[Complete the following]
**1.** In the LLC guide, change "debts" to "obligations" and give the passage from "LLC (abbreviation) stands" to "fees are involved." with that change.
**2.** According to the LLC guide, how is an LLC created?
**3.** Proceed with the LLC guide from where it stops.

[Selected excerpt]
○ ○ ○ ○ ○ ○ ○
If you are thinking about starting a business or in the process of doing so, you will soon need to decide which business entity to choose. One of the more popular entities these days is a limited liability corporation, or LLC.
This guide lays out exactly what an LLC is, its pros and cons, and how to create one, to help you decide if this is the right entity for you and your business.
What Does LLC Mean?
LLC (abbreviation) stands for Limited Liability Company, which means its members are not personally liable for the company’s debts.
A limited liability company (LLC) is a business structure in the U.S. that protects its owners from personal responsibility for its debts or liabilities.
An LLC is an increasingly popular business structure for startups, offering liability protection for ownership and greater flexibility than a corporation, particularly in terms of taxes. The LLC itself does not pay taxes. As a “pass-through” entity, income passes through the business to the owner or owners, who report it on their personal tax returns. An LLC is created by filing paperwork with your state, and nominal fees are involved.
An LLC offers its owner or owners, who are called members, considerable flexibility in terms of management. You can choose your management and operational structure and decide how you want to be taxed.
○ ○ ○ ○ ○ ○ ○
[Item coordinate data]
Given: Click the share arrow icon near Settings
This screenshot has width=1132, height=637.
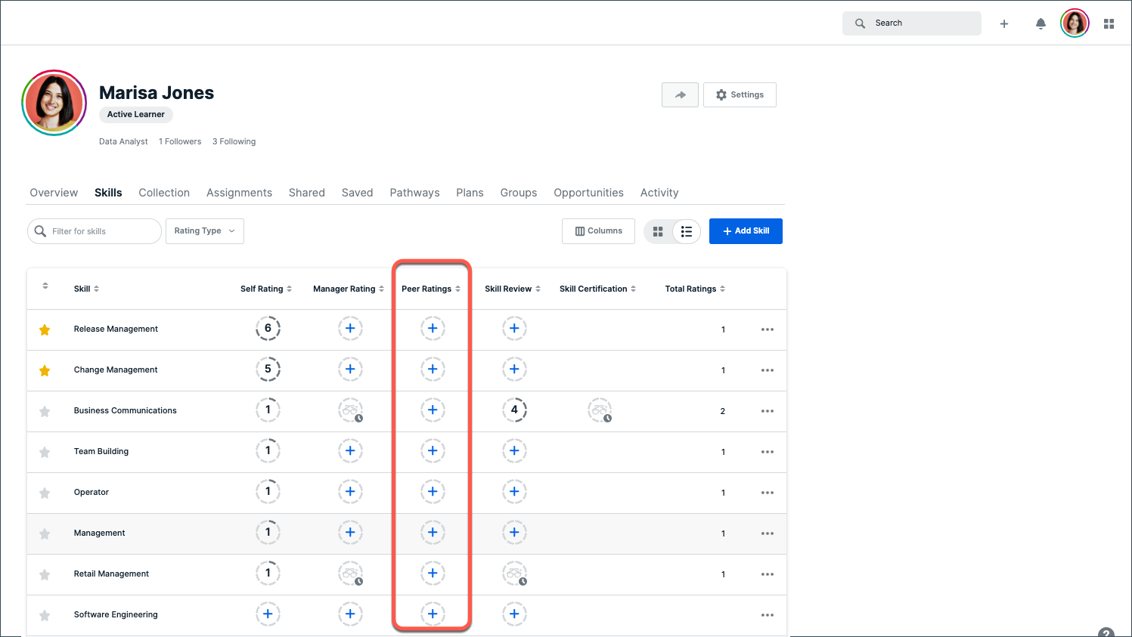Looking at the screenshot, I should click(680, 94).
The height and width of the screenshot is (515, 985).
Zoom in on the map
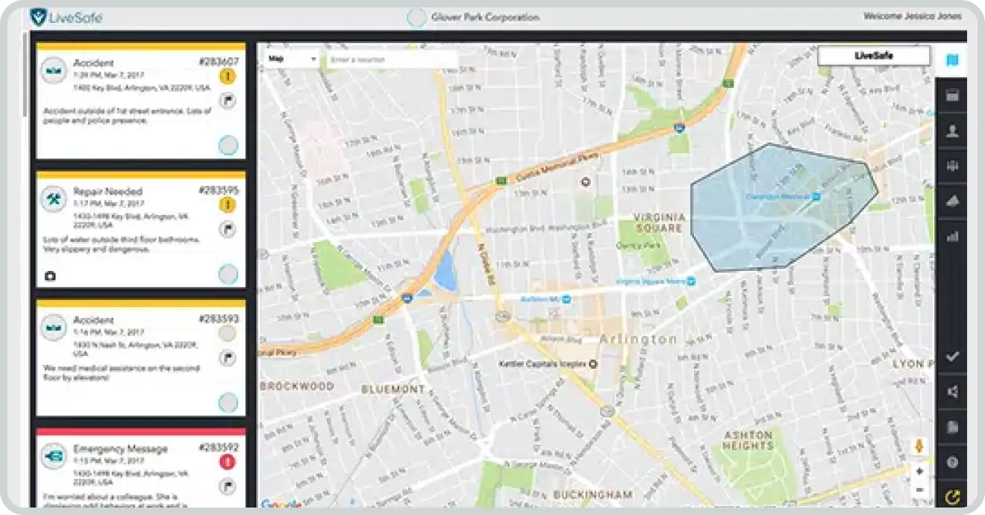coord(919,472)
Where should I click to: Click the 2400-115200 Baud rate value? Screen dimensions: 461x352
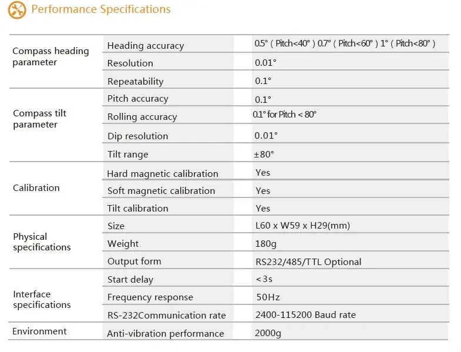click(305, 314)
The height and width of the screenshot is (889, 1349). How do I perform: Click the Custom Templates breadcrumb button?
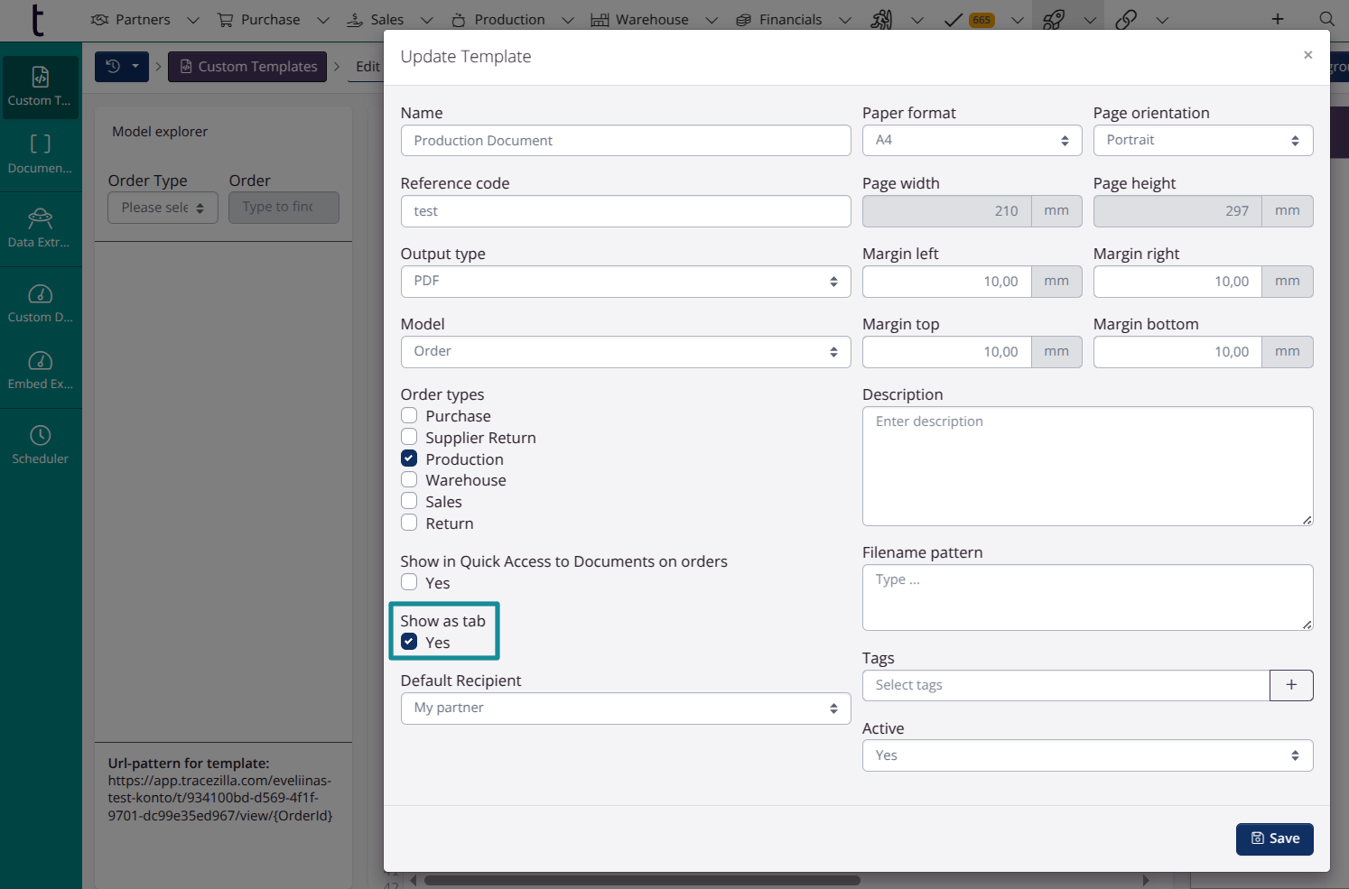pyautogui.click(x=247, y=67)
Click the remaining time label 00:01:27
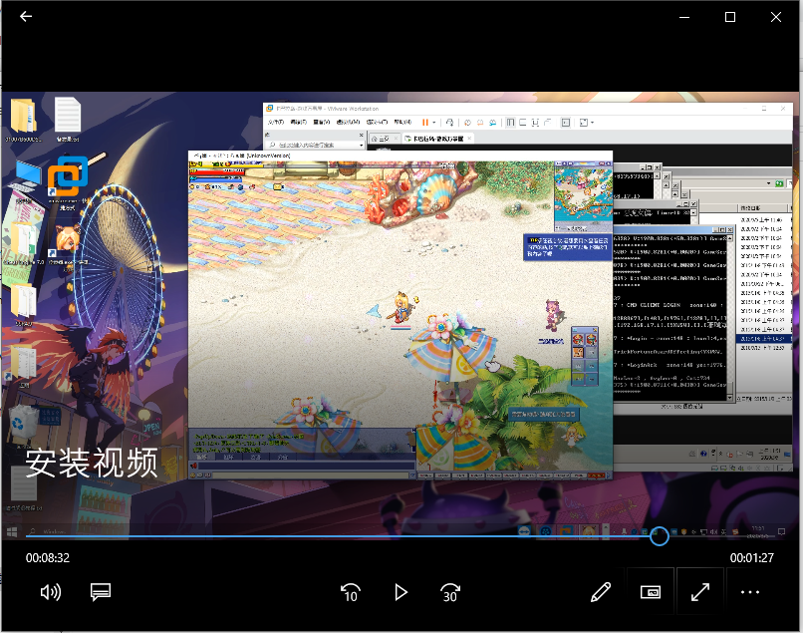803x633 pixels. tap(752, 558)
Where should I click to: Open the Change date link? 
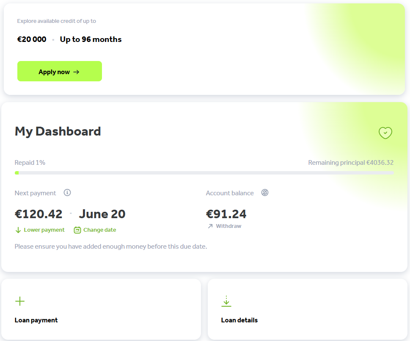tap(99, 230)
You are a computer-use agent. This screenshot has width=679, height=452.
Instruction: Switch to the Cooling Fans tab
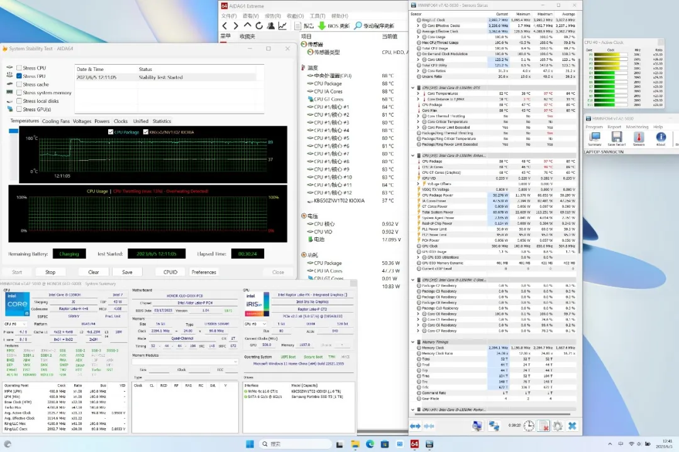point(55,121)
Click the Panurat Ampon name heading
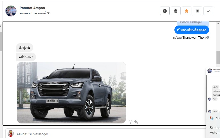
○ ○ ○ ○ ○ ○ ○
[Task results]
**1.**
LLC (abbreviation) stands for Limited Liability Company, which means its members are not personally liable for the company’s obligations.
A limited liability company (LLC) is a business structure in the U.S. that protects its owners from personal responsibility for its obligations or liabilities.
An LLC is an increasingly popular business structure for startups, offering liability protection for ownership and greater flexibility than a corporation, particularly in terms of taxes. The LLC itself does not pay taxes. As a “pass-through” entity, income passes through the business to the owner or owners, who report it on their personal tax returns. An LLC is created by filing paperwork with your state, and nominal fees are involved.

**2.** By filing paperwork with your state, which involves nominal fees.

**3.**
Your LLC can have a single member or multiple members, all of whom have personal liability protection, meaning your personal assets are not at risk if you cannot pay business debts or are involved in a lawsuit.
Pros and Cons of Forming an LLC
- Simple to Form and Maintain
- Better Control of Your Business
- Limited Personal Liability
- Tax Advantages
- Profit Sharing Flexibility
- High Cost of Forming an LLC
- Annual Taxes and Fees Could be High
- Difficult to Transfer the Ownership of an LLC
- Not Good Legal Structure for the Investors
Read more here about the advantages and disadvantages of forming an LLC business structure.
How Are LLCs Taxed?
LLCs are unique in the context of taxation as its owners can choose how the company is taxed. Typically, an LLC is taxed like a sole proprietorship if it has one member, and a partnership if it has more than one member. However, LLCs can also be choose to be taxed as a corporation.
Electing to be taxed as a corporation is accomplished by filing a document, referred to as an election, with the Internal Revenue Services (IRS). An LLC can also be taxed as a S corporation or a C corporation.
C Corp taxes are applicable to the company profits at the tax rate for corporations. The tax rate for C Corp is 21%. This tax rate is significantly lower than the typical individual taxpayer rate.
S Corp taxation considers the LLC as a pass-through entity, in which profits pass through the company and into the hands of the owners. At this point, the taxes are applied at the same rate as those of individual taxpayers.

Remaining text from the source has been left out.